I'm not sure how many SC yakkers we have on here, but shrimp baiting season is just around the corner. If my memory is any good NC always allows baiting for shrimp.

anyway. I worte an article for Coastal ANgler Magazine about kayak shrimping. Click the link and the article is on page 30

Coastal Angler Magazine - Charleston


----------



## wavygravy (Oct 28, 2008)

Thats awesome man, thanks for the article. Ive always wanted to try it, but in VA I dont really know if there are any areas holding large enough shrimp. What kind of bait do you use, you mention these bait balls? Id like to give it a shot one day to see whats floating around out there.


----------



## Too Busy (Sep 7, 2007)

Bait balls are a mixture of clay, fish meal, a little menhaden oil, and water.

Everyone's mixture is a little different and a matter of personal preference.
I like 50/50 clay and meal, about a cup of oil and just enough water to dampen everything. It should be just barely wet enough to hold together in a ball. 
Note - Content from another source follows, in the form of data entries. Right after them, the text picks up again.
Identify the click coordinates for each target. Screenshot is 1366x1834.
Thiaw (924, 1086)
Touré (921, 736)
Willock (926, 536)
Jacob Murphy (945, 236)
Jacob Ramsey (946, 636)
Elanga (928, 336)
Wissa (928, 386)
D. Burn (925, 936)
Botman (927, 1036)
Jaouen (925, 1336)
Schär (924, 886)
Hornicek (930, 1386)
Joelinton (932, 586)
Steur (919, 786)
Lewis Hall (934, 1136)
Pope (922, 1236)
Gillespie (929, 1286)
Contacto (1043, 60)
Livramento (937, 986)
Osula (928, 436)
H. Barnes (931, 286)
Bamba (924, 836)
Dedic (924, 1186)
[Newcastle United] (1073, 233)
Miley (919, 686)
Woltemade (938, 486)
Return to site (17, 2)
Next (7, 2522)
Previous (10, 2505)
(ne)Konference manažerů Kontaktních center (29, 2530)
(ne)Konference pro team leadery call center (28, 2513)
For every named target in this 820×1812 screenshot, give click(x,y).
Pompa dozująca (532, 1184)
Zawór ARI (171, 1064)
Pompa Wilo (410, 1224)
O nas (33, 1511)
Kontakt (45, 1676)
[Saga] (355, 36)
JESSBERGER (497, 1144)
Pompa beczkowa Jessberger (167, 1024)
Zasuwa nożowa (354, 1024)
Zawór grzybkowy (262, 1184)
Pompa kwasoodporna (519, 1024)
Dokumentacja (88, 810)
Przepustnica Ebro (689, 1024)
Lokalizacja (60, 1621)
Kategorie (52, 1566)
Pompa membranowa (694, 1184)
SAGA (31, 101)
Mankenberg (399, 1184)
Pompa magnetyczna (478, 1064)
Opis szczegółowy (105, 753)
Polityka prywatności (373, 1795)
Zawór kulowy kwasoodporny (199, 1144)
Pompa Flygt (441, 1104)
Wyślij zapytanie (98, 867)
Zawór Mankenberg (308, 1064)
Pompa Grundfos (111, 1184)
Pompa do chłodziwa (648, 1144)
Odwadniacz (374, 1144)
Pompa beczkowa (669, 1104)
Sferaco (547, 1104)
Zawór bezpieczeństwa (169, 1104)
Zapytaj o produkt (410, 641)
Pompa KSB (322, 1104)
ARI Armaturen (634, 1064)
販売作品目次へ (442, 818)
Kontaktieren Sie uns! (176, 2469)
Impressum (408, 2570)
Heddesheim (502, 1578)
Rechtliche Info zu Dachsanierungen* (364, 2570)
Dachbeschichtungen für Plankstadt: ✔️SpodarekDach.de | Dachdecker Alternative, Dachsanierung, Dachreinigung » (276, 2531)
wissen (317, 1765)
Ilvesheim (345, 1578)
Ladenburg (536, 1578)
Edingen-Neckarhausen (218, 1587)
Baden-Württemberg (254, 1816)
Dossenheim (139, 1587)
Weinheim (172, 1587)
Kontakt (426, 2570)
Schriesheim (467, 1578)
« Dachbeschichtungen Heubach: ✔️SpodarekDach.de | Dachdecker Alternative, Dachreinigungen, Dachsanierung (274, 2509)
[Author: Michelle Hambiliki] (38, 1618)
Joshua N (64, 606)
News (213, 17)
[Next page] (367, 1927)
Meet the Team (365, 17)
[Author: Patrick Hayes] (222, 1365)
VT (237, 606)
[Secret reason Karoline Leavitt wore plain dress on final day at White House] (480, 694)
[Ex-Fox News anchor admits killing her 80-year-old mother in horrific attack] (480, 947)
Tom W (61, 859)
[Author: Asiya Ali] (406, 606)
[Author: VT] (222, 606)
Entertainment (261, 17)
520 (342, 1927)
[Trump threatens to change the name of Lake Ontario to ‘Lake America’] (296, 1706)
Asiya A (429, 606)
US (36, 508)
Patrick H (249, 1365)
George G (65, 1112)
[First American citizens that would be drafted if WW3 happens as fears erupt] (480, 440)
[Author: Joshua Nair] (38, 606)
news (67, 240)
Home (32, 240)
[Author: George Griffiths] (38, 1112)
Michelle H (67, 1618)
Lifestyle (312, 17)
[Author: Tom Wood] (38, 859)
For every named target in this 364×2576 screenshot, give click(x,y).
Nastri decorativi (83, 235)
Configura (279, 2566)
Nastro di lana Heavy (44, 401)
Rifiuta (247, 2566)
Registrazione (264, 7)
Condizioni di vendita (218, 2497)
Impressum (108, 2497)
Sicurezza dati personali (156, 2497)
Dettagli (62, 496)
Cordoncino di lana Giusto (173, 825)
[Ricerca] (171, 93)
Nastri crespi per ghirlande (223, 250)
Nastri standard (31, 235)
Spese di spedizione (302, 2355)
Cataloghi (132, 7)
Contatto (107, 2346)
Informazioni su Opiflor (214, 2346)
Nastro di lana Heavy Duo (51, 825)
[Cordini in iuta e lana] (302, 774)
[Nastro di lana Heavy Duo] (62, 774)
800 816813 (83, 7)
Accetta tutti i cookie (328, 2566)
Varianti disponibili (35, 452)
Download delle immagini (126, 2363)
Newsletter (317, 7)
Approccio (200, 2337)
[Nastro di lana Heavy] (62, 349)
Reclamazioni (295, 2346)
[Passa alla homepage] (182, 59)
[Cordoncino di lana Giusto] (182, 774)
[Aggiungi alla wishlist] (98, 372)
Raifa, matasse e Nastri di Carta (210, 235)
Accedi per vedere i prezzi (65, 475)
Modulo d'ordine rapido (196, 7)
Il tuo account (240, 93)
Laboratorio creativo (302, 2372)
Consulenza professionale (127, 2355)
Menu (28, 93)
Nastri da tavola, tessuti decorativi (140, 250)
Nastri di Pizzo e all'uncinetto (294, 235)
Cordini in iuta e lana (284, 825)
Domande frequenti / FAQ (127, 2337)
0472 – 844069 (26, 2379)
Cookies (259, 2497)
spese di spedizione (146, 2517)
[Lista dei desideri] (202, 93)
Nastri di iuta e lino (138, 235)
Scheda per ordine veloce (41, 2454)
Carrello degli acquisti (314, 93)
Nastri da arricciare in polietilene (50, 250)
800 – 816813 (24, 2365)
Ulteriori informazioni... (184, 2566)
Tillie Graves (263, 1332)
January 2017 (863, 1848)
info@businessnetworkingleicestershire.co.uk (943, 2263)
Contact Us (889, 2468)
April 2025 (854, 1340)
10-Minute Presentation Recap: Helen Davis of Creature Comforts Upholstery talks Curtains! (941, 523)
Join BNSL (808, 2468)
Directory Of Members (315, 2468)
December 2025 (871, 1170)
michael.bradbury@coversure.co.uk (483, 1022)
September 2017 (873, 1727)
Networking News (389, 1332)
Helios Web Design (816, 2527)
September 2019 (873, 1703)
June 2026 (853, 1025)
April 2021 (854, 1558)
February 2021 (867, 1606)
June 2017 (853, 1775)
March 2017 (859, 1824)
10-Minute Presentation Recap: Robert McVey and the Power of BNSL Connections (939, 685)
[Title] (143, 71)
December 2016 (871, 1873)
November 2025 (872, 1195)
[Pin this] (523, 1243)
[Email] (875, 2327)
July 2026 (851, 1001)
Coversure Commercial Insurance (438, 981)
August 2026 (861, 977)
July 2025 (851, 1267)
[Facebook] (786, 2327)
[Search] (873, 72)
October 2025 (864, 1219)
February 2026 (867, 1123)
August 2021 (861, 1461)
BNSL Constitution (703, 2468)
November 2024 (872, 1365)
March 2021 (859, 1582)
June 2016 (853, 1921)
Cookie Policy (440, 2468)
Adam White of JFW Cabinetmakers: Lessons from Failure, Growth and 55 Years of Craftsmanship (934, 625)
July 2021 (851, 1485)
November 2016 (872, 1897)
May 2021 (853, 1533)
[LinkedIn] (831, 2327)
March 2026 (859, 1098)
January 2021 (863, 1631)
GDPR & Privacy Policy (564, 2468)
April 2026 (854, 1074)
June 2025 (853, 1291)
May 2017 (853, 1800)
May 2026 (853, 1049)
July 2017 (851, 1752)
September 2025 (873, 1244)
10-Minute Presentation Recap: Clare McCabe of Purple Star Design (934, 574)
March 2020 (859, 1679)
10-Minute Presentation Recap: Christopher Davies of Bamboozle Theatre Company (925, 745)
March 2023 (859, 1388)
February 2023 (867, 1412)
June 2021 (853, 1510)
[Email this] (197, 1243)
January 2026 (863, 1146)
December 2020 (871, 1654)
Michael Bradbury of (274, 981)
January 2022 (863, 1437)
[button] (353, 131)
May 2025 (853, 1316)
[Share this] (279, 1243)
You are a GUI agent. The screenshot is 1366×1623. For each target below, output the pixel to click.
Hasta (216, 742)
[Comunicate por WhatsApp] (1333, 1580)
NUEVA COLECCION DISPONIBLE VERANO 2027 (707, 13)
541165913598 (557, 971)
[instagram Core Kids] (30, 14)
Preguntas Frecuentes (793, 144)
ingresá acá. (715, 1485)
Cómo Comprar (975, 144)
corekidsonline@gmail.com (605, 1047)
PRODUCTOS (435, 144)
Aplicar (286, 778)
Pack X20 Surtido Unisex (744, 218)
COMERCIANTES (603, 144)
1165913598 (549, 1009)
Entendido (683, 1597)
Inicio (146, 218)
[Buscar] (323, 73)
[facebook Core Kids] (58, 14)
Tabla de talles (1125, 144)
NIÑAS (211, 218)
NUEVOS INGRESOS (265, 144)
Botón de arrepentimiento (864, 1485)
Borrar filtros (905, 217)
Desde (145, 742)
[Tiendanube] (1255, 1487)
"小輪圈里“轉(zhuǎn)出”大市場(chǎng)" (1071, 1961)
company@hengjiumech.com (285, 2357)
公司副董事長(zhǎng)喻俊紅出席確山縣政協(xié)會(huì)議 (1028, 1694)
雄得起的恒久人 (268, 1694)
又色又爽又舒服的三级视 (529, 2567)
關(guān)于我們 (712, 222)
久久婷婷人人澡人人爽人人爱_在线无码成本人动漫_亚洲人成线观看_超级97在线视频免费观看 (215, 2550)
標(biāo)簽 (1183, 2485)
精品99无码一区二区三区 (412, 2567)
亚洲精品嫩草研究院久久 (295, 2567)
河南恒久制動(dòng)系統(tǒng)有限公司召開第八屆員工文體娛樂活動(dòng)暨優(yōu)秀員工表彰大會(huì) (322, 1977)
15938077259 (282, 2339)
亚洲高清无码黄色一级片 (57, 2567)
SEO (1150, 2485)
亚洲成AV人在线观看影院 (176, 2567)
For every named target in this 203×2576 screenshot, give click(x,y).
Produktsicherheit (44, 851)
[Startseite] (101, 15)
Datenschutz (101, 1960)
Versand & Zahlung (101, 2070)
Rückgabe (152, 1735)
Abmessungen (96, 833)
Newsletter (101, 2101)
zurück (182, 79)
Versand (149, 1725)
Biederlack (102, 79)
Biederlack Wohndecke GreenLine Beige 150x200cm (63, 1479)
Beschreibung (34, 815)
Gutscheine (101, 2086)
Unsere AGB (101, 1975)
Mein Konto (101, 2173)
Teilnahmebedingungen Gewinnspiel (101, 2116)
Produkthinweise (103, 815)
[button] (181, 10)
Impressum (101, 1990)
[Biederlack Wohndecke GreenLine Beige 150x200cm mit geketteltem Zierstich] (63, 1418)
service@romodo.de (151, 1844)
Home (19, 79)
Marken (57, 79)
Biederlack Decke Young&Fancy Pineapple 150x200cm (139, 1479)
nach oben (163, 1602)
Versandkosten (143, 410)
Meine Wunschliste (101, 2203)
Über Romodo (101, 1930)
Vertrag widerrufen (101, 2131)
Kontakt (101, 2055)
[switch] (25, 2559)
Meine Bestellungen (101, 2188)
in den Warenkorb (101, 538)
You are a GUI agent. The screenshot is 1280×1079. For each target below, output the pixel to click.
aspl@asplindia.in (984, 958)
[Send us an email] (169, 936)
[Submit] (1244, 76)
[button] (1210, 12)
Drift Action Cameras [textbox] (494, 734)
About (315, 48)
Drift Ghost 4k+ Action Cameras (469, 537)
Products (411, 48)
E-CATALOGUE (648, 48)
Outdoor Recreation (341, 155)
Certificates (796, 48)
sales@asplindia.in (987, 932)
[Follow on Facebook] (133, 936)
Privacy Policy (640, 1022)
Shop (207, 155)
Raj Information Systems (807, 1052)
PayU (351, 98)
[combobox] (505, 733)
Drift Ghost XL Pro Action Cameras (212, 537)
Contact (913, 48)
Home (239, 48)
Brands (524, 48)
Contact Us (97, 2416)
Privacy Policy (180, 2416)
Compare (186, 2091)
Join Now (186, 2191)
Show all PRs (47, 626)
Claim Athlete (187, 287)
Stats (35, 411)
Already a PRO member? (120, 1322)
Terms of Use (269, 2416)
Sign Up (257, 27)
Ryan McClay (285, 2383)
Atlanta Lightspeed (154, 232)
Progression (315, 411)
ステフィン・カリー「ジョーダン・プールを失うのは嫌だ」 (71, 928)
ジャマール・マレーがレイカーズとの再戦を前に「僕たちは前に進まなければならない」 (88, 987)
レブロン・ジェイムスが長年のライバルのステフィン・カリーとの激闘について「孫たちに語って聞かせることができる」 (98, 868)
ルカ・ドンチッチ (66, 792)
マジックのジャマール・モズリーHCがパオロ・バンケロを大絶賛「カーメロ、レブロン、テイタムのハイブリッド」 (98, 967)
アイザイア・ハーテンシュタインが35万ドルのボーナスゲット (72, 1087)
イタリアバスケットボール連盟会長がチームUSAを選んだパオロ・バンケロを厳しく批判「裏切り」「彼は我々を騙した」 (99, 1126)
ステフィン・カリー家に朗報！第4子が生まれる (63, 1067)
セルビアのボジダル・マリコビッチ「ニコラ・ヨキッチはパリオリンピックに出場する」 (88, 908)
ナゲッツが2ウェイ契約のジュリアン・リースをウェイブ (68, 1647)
I make mine between baseball and softball sized, flatten them to about 2 inches thick. That way they don't foll away when the tide starts running.


Check with DNR in VA to see if baiting is legal or if there is a season.


----------



## [email protected] (Jan 28, 2003)

i heard that cracked corn is good for bait balls---shrimping


----------



## narfpoit (Jun 16, 2004)

Too Busy said:


> Bait balls are a mixture of clay, fish meal, a little menhaden oil, and water.
> 
> Everyone's mixture is a little different and a matter of personal preference.
> I like 50/50 clay and meal, about a cup of oil and just enough water to dampen everything. It should be just barely wet enough to hold together in a ball.
> ...


Do you or can you freeze them?


----------



## Too Busy (Sep 7, 2007)

I haven't tried freezing them. I make a fresh batch for each trip. Only takes about 20 minutes because I'm not baiting a huge area.

Keep the fish meal in an air tight container and DON'T let it get damp. If you do it'll go rancid and smell lke ammonia. If that happens, throw it out NOTHING will touch it.

You can find commercial "Bait Binder" all over SC, not sure about other areas. It's ready to go, just add water and make patties.


----------